- What the task asks: Set down all of the data that follows, keeping every character.

######

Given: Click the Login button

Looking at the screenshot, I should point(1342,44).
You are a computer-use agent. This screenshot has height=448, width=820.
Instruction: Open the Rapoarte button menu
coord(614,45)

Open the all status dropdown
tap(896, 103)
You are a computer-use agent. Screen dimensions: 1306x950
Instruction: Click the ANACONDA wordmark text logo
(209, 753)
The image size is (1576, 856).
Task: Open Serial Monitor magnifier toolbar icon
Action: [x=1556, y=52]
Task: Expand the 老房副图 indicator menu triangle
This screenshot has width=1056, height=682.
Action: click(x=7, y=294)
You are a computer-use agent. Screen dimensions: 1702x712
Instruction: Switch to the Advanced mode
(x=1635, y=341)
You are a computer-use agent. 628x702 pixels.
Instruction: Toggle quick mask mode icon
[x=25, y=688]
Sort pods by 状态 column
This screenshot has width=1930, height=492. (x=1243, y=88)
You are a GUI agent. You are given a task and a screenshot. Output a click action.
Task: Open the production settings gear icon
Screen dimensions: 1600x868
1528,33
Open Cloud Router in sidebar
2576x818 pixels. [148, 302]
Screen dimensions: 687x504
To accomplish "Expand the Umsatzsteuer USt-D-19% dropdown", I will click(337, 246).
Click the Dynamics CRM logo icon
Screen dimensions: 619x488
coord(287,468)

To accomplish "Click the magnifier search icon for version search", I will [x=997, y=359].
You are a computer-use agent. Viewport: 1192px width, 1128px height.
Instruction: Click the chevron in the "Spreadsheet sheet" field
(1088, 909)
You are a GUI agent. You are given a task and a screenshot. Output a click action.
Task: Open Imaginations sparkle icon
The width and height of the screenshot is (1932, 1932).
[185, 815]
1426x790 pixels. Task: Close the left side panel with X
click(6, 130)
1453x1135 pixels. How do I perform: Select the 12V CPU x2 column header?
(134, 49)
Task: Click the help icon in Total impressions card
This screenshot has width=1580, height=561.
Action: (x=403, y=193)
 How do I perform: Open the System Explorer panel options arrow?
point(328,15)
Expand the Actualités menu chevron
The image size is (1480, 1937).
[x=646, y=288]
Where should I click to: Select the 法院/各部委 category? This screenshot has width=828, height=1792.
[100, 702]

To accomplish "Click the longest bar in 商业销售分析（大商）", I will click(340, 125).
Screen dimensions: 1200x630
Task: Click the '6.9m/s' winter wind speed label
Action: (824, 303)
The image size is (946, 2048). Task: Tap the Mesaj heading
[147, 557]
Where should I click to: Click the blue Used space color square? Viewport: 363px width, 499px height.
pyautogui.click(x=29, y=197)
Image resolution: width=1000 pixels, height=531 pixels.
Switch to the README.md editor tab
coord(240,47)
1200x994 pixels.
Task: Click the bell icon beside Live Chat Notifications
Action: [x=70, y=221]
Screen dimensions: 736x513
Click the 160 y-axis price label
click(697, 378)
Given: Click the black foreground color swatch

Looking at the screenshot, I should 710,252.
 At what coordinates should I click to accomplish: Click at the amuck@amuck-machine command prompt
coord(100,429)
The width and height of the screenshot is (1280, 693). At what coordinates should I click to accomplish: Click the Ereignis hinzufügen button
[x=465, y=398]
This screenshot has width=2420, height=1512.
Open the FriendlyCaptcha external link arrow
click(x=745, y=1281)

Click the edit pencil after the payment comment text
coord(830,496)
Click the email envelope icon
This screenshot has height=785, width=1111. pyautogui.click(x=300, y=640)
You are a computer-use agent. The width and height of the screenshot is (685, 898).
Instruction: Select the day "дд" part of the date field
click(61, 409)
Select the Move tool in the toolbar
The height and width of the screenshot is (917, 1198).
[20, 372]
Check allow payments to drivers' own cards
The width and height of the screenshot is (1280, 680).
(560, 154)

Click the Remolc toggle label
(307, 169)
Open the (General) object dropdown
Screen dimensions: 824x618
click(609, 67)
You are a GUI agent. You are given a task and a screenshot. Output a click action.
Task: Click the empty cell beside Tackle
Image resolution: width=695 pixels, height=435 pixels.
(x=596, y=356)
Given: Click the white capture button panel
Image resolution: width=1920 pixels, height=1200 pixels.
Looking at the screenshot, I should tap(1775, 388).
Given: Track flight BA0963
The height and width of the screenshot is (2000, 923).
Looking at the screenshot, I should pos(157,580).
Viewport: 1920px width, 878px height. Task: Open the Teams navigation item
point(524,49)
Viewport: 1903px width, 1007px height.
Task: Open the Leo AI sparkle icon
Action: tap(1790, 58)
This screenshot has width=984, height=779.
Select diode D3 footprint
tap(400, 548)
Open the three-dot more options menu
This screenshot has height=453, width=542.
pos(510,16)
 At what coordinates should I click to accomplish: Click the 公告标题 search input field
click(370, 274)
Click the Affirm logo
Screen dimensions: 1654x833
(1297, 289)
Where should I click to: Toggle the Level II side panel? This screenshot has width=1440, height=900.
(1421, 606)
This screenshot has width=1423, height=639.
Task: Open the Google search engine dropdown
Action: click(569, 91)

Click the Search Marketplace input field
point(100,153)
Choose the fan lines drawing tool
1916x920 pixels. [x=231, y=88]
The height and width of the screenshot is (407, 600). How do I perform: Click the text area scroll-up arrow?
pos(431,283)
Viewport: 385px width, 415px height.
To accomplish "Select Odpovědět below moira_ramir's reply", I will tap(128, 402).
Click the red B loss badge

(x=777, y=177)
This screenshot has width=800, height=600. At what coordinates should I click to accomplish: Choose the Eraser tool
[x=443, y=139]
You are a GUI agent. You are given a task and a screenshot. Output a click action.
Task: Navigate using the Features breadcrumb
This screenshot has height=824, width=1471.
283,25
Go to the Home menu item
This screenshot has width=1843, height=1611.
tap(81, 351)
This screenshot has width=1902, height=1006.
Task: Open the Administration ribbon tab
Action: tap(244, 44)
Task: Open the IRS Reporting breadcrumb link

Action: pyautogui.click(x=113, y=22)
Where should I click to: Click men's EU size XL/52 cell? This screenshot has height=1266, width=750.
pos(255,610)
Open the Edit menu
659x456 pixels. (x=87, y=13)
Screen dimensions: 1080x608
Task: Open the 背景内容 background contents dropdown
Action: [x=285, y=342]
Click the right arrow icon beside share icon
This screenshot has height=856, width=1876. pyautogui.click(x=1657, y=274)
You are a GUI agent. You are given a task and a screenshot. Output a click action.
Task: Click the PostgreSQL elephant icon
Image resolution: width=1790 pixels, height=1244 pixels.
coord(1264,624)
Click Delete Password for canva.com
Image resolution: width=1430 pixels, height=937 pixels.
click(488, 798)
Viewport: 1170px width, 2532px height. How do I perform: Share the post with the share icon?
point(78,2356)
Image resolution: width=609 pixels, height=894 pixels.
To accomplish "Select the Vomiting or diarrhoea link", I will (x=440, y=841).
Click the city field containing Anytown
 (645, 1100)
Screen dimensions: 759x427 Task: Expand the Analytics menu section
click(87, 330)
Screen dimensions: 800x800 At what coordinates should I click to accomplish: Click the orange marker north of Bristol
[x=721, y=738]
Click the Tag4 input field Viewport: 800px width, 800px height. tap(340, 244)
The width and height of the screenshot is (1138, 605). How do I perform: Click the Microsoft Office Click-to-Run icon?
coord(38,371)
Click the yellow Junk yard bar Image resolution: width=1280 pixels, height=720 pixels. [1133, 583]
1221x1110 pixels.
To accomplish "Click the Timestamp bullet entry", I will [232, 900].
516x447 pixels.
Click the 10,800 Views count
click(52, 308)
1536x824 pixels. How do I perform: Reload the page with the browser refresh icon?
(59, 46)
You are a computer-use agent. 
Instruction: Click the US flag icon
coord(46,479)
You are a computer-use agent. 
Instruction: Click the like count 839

######

- Answer section:
Given: Click the Login button

Looking at the screenshot, I should point(1342,44).
You are a computer-use agent. This screenshot has height=448, width=820.
Instruction: Open the Rapoarte button menu
coord(614,45)

Open the all status dropdown
tap(896, 103)
You are a computer-use agent. Screen dimensions: 1306x950
Instruction: Click the ANACONDA wordmark text logo
(209, 753)
The image size is (1576, 856).
Task: Open Serial Monitor magnifier toolbar icon
Action: [x=1556, y=52]
Task: Expand the 老房副图 indicator menu triangle
This screenshot has width=1056, height=682.
Action: click(x=7, y=294)
You are a computer-use agent. Screen dimensions: 1702x712
Instruction: Switch to the Advanced mode
(x=1635, y=341)
You are a computer-use agent. 628x702 pixels.
Instruction: Toggle quick mask mode icon
[x=25, y=688]
Sort pods by 状态 column
This screenshot has width=1930, height=492. (x=1243, y=88)
You are a GUI agent. You are given a task and a screenshot. Output a click action.
Task: Open the production settings gear icon
Screen dimensions: 1600x868
1528,33
Open Cloud Router in sidebar
2576x818 pixels. [148, 302]
Screen dimensions: 687x504
To accomplish "Expand the Umsatzsteuer USt-D-19% dropdown", I will click(337, 246).
Click the Dynamics CRM logo icon
Screen dimensions: 619x488
coord(287,468)

To accomplish "Click the magnifier search icon for version search", I will [x=997, y=359].
You are a computer-use agent. Viewport: 1192px width, 1128px height.
Instruction: Click the chevron in the "Spreadsheet sheet" field
(1088, 909)
You are a GUI agent. You are given a task and a screenshot. Output a click action.
Task: Open Imaginations sparkle icon
The width and height of the screenshot is (1932, 1932).
[185, 815]
1426x790 pixels. Task: Close the left side panel with X
click(6, 130)
1453x1135 pixels. How do I perform: Select the 12V CPU x2 column header?
(134, 49)
Task: Click the help icon in Total impressions card
This screenshot has width=1580, height=561.
Action: (x=403, y=193)
 How do I perform: Open the System Explorer panel options arrow?
point(328,15)
Expand the Actualités menu chevron
The image size is (1480, 1937).
[x=646, y=288]
Where should I click to: Select the 法院/各部委 category? This screenshot has width=828, height=1792.
[100, 702]

To accomplish "Click the longest bar in 商业销售分析（大商）", I will click(340, 125).
Screen dimensions: 1200x630
Task: Click the '6.9m/s' winter wind speed label
Action: (824, 303)
The image size is (946, 2048). Task: Tap the Mesaj heading
[147, 557]
Where should I click to: Click the blue Used space color square? Viewport: 363px width, 499px height.
pyautogui.click(x=29, y=197)
Image resolution: width=1000 pixels, height=531 pixels.
Switch to the README.md editor tab
coord(240,47)
1200x994 pixels.
Task: Click the bell icon beside Live Chat Notifications
Action: [x=70, y=221]
Screen dimensions: 736x513
Click the 160 y-axis price label
click(697, 378)
Given: Click the black foreground color swatch

Looking at the screenshot, I should 710,252.
 At what coordinates should I click to accomplish: Click at the amuck@amuck-machine command prompt
coord(100,429)
The width and height of the screenshot is (1280, 693). At what coordinates should I click to accomplish: Click the Ereignis hinzufügen button
[x=465, y=398]
This screenshot has width=2420, height=1512.
Open the FriendlyCaptcha external link arrow
click(x=745, y=1281)

Click the edit pencil after the payment comment text
coord(830,496)
Click the email envelope icon
This screenshot has height=785, width=1111. pyautogui.click(x=300, y=640)
You are a computer-use agent. The width and height of the screenshot is (685, 898).
Instruction: Select the day "дд" part of the date field
click(61, 409)
Select the Move tool in the toolbar
The height and width of the screenshot is (917, 1198).
[20, 372]
Check allow payments to drivers' own cards
The width and height of the screenshot is (1280, 680).
(560, 154)

Click the Remolc toggle label
(307, 169)
Open the (General) object dropdown
Screen dimensions: 824x618
click(609, 67)
You are a GUI agent. You are given a task and a screenshot. Output a click action.
Task: Click the empty cell beside Tackle
Image resolution: width=695 pixels, height=435 pixels.
(x=596, y=356)
Given: Click the white capture button panel
Image resolution: width=1920 pixels, height=1200 pixels.
Looking at the screenshot, I should tap(1775, 388).
Given: Track flight BA0963
The height and width of the screenshot is (2000, 923).
Looking at the screenshot, I should pos(157,580).
Viewport: 1920px width, 878px height. Task: Open the Teams navigation item
point(524,49)
Viewport: 1903px width, 1007px height.
Task: Open the Leo AI sparkle icon
Action: tap(1790, 58)
This screenshot has width=984, height=779.
Select diode D3 footprint
tap(400, 548)
Open the three-dot more options menu
This screenshot has height=453, width=542.
pos(510,16)
 At what coordinates should I click to accomplish: Click the 公告标题 search input field
click(370, 274)
Click the Affirm logo
Screen dimensions: 1654x833
(1297, 289)
Where should I click to: Toggle the Level II side panel? This screenshot has width=1440, height=900.
(1421, 606)
This screenshot has width=1423, height=639.
Task: Open the Google search engine dropdown
Action: click(569, 91)

Click the Search Marketplace input field
point(100,153)
Choose the fan lines drawing tool
1916x920 pixels. [x=231, y=88]
The height and width of the screenshot is (407, 600). How do I perform: Click the text area scroll-up arrow?
pos(431,283)
Viewport: 385px width, 415px height.
To accomplish "Select Odpovědět below moira_ramir's reply", I will tap(128, 402).
Click the red B loss badge

(x=777, y=177)
This screenshot has width=800, height=600. At what coordinates should I click to accomplish: Choose the Eraser tool
[x=443, y=139]
You are a GUI agent. You are given a task and a screenshot. Output a click action.
Task: Navigate using the Features breadcrumb
This screenshot has height=824, width=1471.
283,25
Go to the Home menu item
This screenshot has width=1843, height=1611.
tap(81, 351)
This screenshot has width=1902, height=1006.
Task: Open the Administration ribbon tab
Action: tap(244, 44)
Task: Open the IRS Reporting breadcrumb link

Action: pyautogui.click(x=113, y=22)
Where should I click to: Click men's EU size XL/52 cell? This screenshot has height=1266, width=750.
pos(255,610)
Open the Edit menu
659x456 pixels. (x=87, y=13)
Screen dimensions: 1080x608
Task: Open the 背景内容 background contents dropdown
Action: [x=285, y=342]
Click the right arrow icon beside share icon
This screenshot has height=856, width=1876. pyautogui.click(x=1657, y=274)
You are a GUI agent. You are given a task and a screenshot. Output a click action.
Task: Click the PostgreSQL elephant icon
Image resolution: width=1790 pixels, height=1244 pixels.
coord(1264,624)
Click Delete Password for canva.com
Image resolution: width=1430 pixels, height=937 pixels.
click(488, 798)
Viewport: 1170px width, 2532px height. How do I perform: Share the post with the share icon?
point(78,2356)
Image resolution: width=609 pixels, height=894 pixels.
To accomplish "Select the Vomiting or diarrhoea link", I will (x=440, y=841).
Click the city field containing Anytown
 (645, 1100)
Screen dimensions: 759x427 Task: Expand the Analytics menu section
click(87, 330)
Screen dimensions: 800x800 At what coordinates should I click to accomplish: Click the orange marker north of Bristol
[x=721, y=738]
Click the Tag4 input field Viewport: 800px width, 800px height. tap(340, 244)
The width and height of the screenshot is (1138, 605). How do I perform: Click the Microsoft Office Click-to-Run icon?
coord(38,371)
Click the yellow Junk yard bar Image resolution: width=1280 pixels, height=720 pixels. [1133, 583]
1221x1110 pixels.
To accomplish "Click the Timestamp bullet entry", I will [232, 900].
516x447 pixels.
Click the 10,800 Views count
click(52, 308)
1536x824 pixels. How do I perform: Reload the page with the browser refresh icon?
(59, 46)
You are a computer-use agent. 
Instruction: Click the US flag icon
coord(46,479)
You are a computer-use agent. 
Instruction: Click the like count 839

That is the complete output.